Saved data entries
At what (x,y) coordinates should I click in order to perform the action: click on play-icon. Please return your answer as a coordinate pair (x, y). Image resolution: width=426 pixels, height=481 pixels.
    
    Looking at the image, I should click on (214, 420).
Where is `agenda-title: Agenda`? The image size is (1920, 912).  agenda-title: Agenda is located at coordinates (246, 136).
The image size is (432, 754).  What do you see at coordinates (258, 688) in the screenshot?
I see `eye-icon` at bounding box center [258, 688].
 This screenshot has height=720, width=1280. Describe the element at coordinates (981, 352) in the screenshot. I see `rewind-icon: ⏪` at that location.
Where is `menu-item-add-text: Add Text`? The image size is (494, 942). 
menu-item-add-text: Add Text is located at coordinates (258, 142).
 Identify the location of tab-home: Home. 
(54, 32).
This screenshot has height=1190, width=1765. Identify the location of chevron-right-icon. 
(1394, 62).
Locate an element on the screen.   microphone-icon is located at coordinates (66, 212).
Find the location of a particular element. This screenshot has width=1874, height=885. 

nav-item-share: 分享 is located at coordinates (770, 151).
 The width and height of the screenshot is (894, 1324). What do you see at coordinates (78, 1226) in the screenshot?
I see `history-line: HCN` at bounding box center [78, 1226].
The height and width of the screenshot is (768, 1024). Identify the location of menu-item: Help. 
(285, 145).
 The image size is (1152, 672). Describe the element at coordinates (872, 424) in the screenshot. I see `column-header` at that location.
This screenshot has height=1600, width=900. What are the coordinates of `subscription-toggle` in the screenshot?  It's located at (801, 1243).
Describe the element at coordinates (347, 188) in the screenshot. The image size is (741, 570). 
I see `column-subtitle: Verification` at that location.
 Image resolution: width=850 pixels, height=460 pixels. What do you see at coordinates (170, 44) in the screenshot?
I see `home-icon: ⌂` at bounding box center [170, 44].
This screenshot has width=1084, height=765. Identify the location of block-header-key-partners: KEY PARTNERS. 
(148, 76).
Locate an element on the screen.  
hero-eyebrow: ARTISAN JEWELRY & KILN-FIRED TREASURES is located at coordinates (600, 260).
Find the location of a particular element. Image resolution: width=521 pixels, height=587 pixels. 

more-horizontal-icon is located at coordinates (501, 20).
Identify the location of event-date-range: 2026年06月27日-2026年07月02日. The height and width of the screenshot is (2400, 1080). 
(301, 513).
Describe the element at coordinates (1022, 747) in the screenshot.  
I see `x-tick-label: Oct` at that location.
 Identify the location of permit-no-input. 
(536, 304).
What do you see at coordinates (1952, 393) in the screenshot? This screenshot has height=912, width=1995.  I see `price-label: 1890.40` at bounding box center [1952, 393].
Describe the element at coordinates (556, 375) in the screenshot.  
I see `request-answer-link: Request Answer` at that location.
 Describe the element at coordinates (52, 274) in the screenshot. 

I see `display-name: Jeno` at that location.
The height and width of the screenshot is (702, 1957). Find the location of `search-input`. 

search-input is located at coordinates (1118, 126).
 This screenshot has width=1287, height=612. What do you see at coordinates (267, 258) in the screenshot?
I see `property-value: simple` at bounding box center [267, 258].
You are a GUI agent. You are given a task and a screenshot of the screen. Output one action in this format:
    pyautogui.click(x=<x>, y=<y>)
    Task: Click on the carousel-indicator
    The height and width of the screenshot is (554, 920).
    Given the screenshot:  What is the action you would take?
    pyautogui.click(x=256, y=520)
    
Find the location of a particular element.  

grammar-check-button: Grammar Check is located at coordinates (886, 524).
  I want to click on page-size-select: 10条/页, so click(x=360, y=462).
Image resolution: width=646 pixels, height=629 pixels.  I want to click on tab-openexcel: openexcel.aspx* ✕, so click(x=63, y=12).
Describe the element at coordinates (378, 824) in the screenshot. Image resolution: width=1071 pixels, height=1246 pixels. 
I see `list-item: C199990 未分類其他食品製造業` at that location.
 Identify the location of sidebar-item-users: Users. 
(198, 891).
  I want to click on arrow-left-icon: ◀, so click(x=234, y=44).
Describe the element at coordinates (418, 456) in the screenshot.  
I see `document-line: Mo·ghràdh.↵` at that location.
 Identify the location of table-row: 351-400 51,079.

*Brief*.
Update the material above by changing every "Identify the location of" to "Find the position of", leaving everything else as it is.

*Answer area*.
At what (x,y) coordinates should I click in order to perform the action: click on play-icon. Please return your answer as a coordinate pair (x, y). Image resolution: width=426 pixels, height=481 pixels.
    
    Looking at the image, I should click on (214, 420).
Where is `agenda-title: Agenda`? The image size is (1920, 912).  agenda-title: Agenda is located at coordinates (246, 136).
The image size is (432, 754).  What do you see at coordinates (258, 688) in the screenshot?
I see `eye-icon` at bounding box center [258, 688].
 This screenshot has height=720, width=1280. Describe the element at coordinates (981, 352) in the screenshot. I see `rewind-icon: ⏪` at that location.
Where is `menu-item-add-text: Add Text`? The image size is (494, 942). 
menu-item-add-text: Add Text is located at coordinates (258, 142).
 Find the position of tab-home: Home. 
(54, 32).
This screenshot has height=1190, width=1765. Find the position of chevron-right-icon. 
(1394, 62).
Locate an element on the screen.   microphone-icon is located at coordinates (66, 212).
Find the location of a particular element. This screenshot has width=1874, height=885. 

nav-item-share: 分享 is located at coordinates (770, 151).
 The width and height of the screenshot is (894, 1324). What do you see at coordinates (78, 1226) in the screenshot?
I see `history-line: HCN` at bounding box center [78, 1226].
The height and width of the screenshot is (768, 1024). Find the position of menu-item: Help. 
(285, 145).
 The image size is (1152, 672). Describe the element at coordinates (872, 424) in the screenshot. I see `column-header` at that location.
This screenshot has height=1600, width=900. What are the coordinates of `subscription-toggle` in the screenshot?  It's located at (801, 1243).
Describe the element at coordinates (347, 188) in the screenshot. The image size is (741, 570). 
I see `column-subtitle: Verification` at that location.
 Image resolution: width=850 pixels, height=460 pixels. What do you see at coordinates (170, 44) in the screenshot?
I see `home-icon: ⌂` at bounding box center [170, 44].
This screenshot has width=1084, height=765. Find the position of block-header-key-partners: KEY PARTNERS. 
(148, 76).
Locate an element on the screen.  
hero-eyebrow: ARTISAN JEWELRY & KILN-FIRED TREASURES is located at coordinates (600, 260).
Find the location of a particular element. Image resolution: width=521 pixels, height=587 pixels. 

more-horizontal-icon is located at coordinates (501, 20).
Find the position of event-date-range: 2026年06月27日-2026年07月02日. The height and width of the screenshot is (2400, 1080). 
(301, 513).
Describe the element at coordinates (1022, 747) in the screenshot.  
I see `x-tick-label: Oct` at that location.
 Find the position of permit-no-input. 
(536, 304).
What do you see at coordinates (1952, 393) in the screenshot? This screenshot has height=912, width=1995.  I see `price-label: 1890.40` at bounding box center [1952, 393].
Describe the element at coordinates (556, 375) in the screenshot.  
I see `request-answer-link: Request Answer` at that location.
 Describe the element at coordinates (52, 274) in the screenshot. 

I see `display-name: Jeno` at that location.
The height and width of the screenshot is (702, 1957). Find the location of `search-input`. 

search-input is located at coordinates (1118, 126).
 This screenshot has width=1287, height=612. What do you see at coordinates (267, 258) in the screenshot?
I see `property-value: simple` at bounding box center [267, 258].
You are a GUI agent. You are given a task and a screenshot of the screen. Output one action in this format:
    pyautogui.click(x=<x>, y=<y>)
    Task: Click on the carousel-indicator
    The height and width of the screenshot is (554, 920).
    Given the screenshot:  What is the action you would take?
    pyautogui.click(x=256, y=520)
    
Find the location of a particular element.  

grammar-check-button: Grammar Check is located at coordinates (886, 524).
  I want to click on page-size-select: 10条/页, so click(x=360, y=462).
Image resolution: width=646 pixels, height=629 pixels.  I want to click on tab-openexcel: openexcel.aspx* ✕, so click(x=63, y=12).
Describe the element at coordinates (378, 824) in the screenshot. Image resolution: width=1071 pixels, height=1246 pixels. 
I see `list-item: C199990 未分類其他食品製造業` at that location.
 Find the position of sidebar-item-users: Users. 
(198, 891).
  I want to click on arrow-left-icon: ◀, so click(x=234, y=44).
Describe the element at coordinates (418, 456) in the screenshot.  
I see `document-line: Mo·ghràdh.↵` at that location.
 Find the position of table-row: 351-400 51,079.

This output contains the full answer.